Life Is Sacred … and Cheap

In his Oct. 27 New York Times editorial “Why I Am Prolife,” Thomas Friedman paints an ugly, implausible caricature — of his own view of the world. Is it really possible that a public intellectual believes he can cancel out support for the intentional killing of inconvenient pre-born babies by favoring measures like smoking bans or carbon-trading?

The term “pro-life,” like its counterpart “pro-choice,” denotes one of the governing values that stand in tension in arguments over abortion: One side favors the sanctity of life, the other of choice. It’s laughable for advocates of legal abortion to skip lightly over the death of more than 1 million American children every year, then claim that they’re the “real” pro-lifers because they favor more prudent policies on public health, crime or ecology. Paul Ryan might as well say he’s more pro-choice than Thomas Friedman because he favors greater consumer choice through deregulation or parental choice through tuition tax credits.

We aren’t playing a game here. We are arguing over the meaning of human life and liberty. The pro-choice position implies an absolute legal autonomy over one’s body — which, if it were applied consistently, must allow for the sale of human organs, prostitution, the use of addictive drugs and even the abolition of minimum wage laws. (Who is the federal government to tell me I can’t swing a hammer with my own arms and back for less than $7.25 per hour?)

Conversely, the pro-life position would dictate that every human life, beginning with conception, really deserves the protection of law. The political “crime” that certain pro-life politicians have committed by honestly facing the rape exception is this: They were too principled. You might say they are like those few abolitionists who damned the Emancipation Proclamation because it did not free all the slaves. Say that they’re overreaching courage and being reckless.

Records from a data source
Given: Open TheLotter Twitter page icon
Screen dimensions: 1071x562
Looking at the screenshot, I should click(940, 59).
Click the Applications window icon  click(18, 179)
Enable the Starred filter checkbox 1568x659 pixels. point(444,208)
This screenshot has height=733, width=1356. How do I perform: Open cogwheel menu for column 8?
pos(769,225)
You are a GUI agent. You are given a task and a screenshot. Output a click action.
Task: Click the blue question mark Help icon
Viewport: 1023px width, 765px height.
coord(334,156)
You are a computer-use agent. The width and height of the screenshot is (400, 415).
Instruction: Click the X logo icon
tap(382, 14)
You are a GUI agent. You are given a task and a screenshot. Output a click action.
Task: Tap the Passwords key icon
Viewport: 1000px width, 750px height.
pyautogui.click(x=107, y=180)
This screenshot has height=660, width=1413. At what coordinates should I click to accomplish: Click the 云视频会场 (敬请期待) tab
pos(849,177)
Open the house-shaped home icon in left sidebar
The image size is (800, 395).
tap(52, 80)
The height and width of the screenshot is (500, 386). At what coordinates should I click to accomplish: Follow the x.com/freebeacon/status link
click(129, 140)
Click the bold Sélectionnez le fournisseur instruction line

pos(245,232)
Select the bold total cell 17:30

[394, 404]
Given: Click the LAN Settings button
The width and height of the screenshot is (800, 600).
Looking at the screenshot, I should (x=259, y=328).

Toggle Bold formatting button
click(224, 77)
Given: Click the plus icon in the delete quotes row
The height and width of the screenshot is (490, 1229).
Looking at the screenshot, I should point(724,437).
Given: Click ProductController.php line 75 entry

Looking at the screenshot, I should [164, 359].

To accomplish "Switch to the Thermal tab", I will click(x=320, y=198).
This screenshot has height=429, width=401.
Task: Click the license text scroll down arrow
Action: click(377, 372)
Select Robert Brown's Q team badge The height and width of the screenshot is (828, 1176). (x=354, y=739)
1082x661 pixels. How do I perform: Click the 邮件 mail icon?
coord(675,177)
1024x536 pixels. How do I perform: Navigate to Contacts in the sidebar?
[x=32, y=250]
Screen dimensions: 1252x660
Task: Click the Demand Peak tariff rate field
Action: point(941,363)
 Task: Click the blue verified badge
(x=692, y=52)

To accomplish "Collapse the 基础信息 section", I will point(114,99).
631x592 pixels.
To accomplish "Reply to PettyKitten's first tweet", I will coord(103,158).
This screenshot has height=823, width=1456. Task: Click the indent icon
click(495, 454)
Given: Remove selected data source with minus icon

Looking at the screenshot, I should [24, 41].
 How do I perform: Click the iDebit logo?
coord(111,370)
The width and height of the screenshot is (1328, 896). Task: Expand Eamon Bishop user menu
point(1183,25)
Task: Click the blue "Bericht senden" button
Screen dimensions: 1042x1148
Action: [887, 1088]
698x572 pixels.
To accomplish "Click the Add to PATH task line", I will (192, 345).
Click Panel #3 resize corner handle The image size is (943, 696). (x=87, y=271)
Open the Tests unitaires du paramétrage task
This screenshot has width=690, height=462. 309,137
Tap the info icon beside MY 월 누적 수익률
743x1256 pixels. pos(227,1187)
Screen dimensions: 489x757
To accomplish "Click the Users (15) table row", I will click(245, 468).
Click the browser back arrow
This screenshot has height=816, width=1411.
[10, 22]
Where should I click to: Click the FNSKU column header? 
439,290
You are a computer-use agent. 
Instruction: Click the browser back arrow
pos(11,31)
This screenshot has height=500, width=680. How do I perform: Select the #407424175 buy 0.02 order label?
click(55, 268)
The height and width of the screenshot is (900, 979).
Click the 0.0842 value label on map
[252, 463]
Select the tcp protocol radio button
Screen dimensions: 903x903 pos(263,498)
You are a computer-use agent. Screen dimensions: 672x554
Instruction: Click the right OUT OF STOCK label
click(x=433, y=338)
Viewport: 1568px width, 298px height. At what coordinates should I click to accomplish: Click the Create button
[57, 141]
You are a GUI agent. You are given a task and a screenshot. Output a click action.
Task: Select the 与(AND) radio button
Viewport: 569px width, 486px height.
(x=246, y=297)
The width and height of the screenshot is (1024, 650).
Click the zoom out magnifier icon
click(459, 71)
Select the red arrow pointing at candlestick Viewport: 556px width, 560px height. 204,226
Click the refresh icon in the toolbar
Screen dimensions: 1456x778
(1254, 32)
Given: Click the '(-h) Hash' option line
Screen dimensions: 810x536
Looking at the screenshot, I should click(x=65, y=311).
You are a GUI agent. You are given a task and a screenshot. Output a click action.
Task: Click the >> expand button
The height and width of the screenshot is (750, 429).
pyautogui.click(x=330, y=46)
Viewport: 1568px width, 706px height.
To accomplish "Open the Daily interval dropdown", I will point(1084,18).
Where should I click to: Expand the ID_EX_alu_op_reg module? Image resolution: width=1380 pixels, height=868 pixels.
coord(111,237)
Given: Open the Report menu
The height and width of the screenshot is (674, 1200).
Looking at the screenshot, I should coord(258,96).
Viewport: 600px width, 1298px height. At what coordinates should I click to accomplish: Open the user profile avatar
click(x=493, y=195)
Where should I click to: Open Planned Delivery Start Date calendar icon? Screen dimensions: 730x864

(YOUR TASK) Continue the essay on what it means to be pro-life from the point where it stops.

(WRITTEN REPLY)
What you can’t say is that they’re not really pro-life because they don’t want to regulate the size of soft drinks in New York City. Not if you really take human life — or women’s choice — with moral seriousness. Pro-lifers believe that regard for human life must start with the basic, Mosaic commandment “You shall not murder.” A state that allows the innocent to be killed for any reason conceals a cancer at its heart — like ancient Rome’s embrace of infanticide. It was Jews and Christians who started to rescue exposed infants at Rome’s walls, who over centuries shamed a heartless Rome into banning this practice.

The pursuit of the good life and a just society begins with a vision of human dignity; it is from this elevated view of every human being — not just the rich or the powerful — that other crusades against injustice began. We reject slavery, forced marriage, religious intolerance, segregation and sexism not because they are ugly or unpopular. Each of these abuses was quite widely accepted among the “smart set” in its day, and the people who first opposed each evil were tarred as bizarre extremists. But these human evils — and those that will rise up to face us in our biotechnology future — are worth making oneself unfashionable by fighting them.

The legalized abuse of one innocent person threatens us all. On a gut level, each of us knows that he or she is no different from the slave who is being flogged, the civilian killed by a drone, the kulak in a gulag, or Anne Frank hiding in her attic. We might try to fend off this inconvenient truth; whole societies have worked to dehumanize those minorities who blocked the collective will to power.

Today, when sexual liberation is part of our governing creed, unborn children are the speed bumps we’d rather flatten. As society ages, our targets will include the elderly and the handicapped. In every war in history — including our War on Terror — civilians in enemy countries have crowded this tragic list. If you want an organization that takes on all the challenges to the sanctity of human life — from poverty to prison abuse and war — look at (Bella executive producer) Jason Jones’ I Am Whole Life, which organizes grass roots initiatives on each of these life issues.

It’s easy to see the sanctity of my own life, and of my family’s. What’s harder is to recognize is the same dignity in folk who look strange, live differently or stand in the way of my wishes. That’s when the vital force of human selfishness grabs hold of the rest of the brain and begins to manufacture excuses, exceptions and sophisticated rationales. But all of them boil down to nothing more than “might makes right.”

There’s a growing crack at the base of the pro-choice worldview. How can our choices about our bodies be inviolable, when our lives themselves are not? Why is our sexual autonomy sacred, when our very birth into life isn’t? The autonomy some would make sacred can only grow in the soil of human dignity. Either we are productive animals, who can be culled at need (see China’s one-child policy) or else we are dignified creatures whose free choices matter because they’re part of something greater: of the highest value on earth, which is human life.